El gurú de la Feria del Libro
En esta vida de ruido y furia se agradece encontrar de vez en cuando un oasis como el que representa una feria del libro. Nótese que no aludo en concreto a la de Madrid, pues aunque este texto se base en ella, podría intercambiarse por la de cualquier otra plaza o fuerte. La cuestión es reunirse en torno a esa idea llamada libro, con una u otra excusa.
En esta vida de ruido y furia se agradece encontrar de vez en cuando un oasis como el que representa una feria del libro. Nótese que no aludo en concreto a la de Madrid, pues aunque este texto se base en ella, podría intercambiarse por la de cualquier otra plaza o fuerte. La cuestión es reunirse en torno a esa idea llamada libro, con una u otra excusa. Más aún si el evento de turno acude al rescate de un gremio en visible peligro de extinción, que hace de este oasis una de las principales fuentes donde escapar de la sed. E incluso diría que el libro como objeto físico es lo de menos. Casi es más importante comprender que el hábito sigue vivo, y reconocerte en las pupilas de otros lectores que irán allí llueva o nieve. Lo pensaba el otro día cuando un gurú de no sé qué cosa digital profetizó que las ferias de libros desaparecerían en un plazo máximo de veinte años. El tipo se olvida del papel socializador de la feria, me temo, a la que acudiríamos religiosamente aunque todos los libros del mundo se hubieran quemado a 451 grados Fahrenheit.

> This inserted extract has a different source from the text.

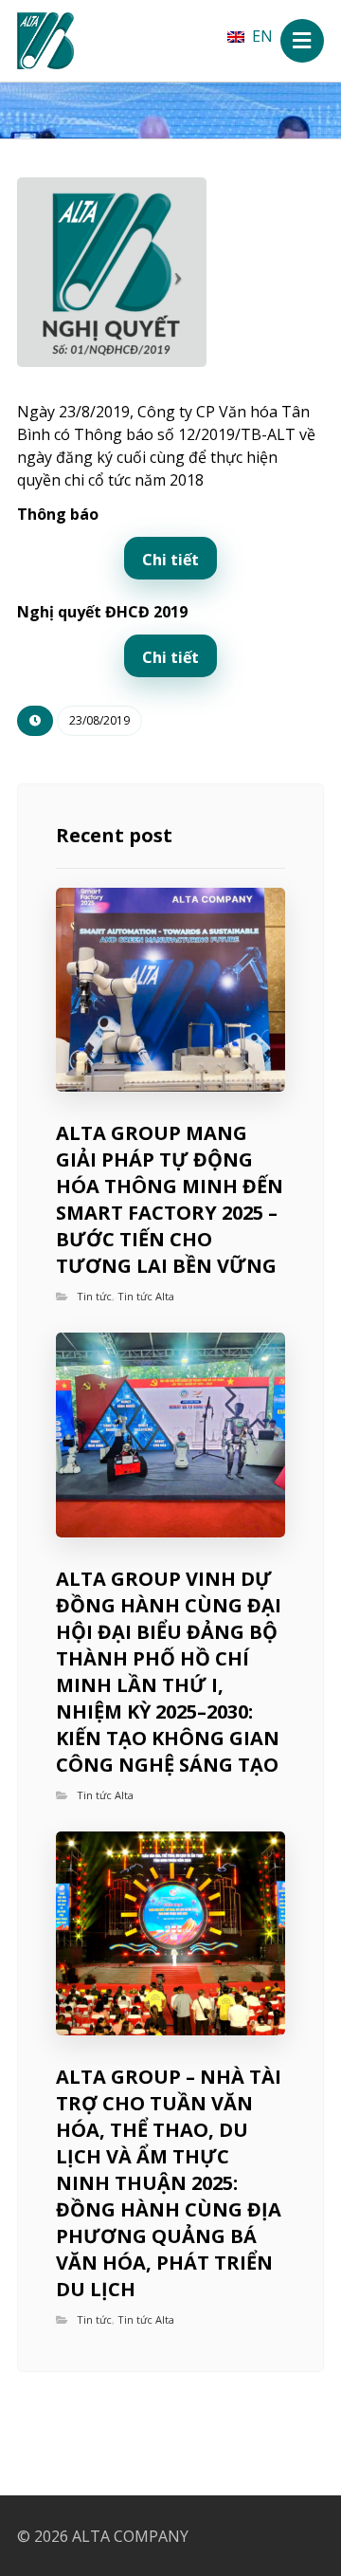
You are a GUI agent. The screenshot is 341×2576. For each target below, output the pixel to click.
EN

Pero decía que me gusta la Feria de Libro. Me gustan sus transeúntes buscando títulos para acompañar el Patria de Aramburu bajo el brazo, sus paseantes mirando al cielo por si esta tarde toca jarreo diluviano o sol de justicia. Me gustan sus escritores noveles imaginando las colas que no formarán, sus escritores consagrados observando por el rabillo del ojo las colas que se han montado en la caseta del youtuber, mucho más largas, claro. Me gustan, o más bien debería decir me siento orgulloso de, los libreros dejándose el lomo para que el asunto siga adelante. Me gustan esos bibliófilos que colocan el posesivo «mi» ante estos libreros, porque ellos saben que en este oficio se es un poco de cada cliente que pasa por la librería. Así que no puedo dejar de decir que también me gustan mis libreras de Los editores, una valleinclanesca y otra unamuniana, como en un reflejo de los dos polos que mantienen erguido el mundo. Me gusta esa megafonía que enumera las casetas con autores; megafonía a la que nadie hace caso, pero que se necesita como el viento al bufido. Me gustan las editoriales, que ponen parte de la voz en cada corrillo. Me gustan las casetas, esos pequeños espacios donde uno se cuece ante el calor y se hiela ante el frío, una especie de potenciador de emociones. Me gustan los baños portátiles con el hedor clavándose en las sienes, las cafeterías portátiles con la cerveza de a euro. Me gusta ese camino de tierra que lo mismo te asfixia con el polvo que te embarra las perneras hasta las rodillas. Pero sobre todo me gusta, y con esto respondo al canon de cerrar el texto con el mismo concepto que lo abrió, la idea de continuar con esta reunión agradable en torno a esa idea llamada libro. Le guste al gurú o no.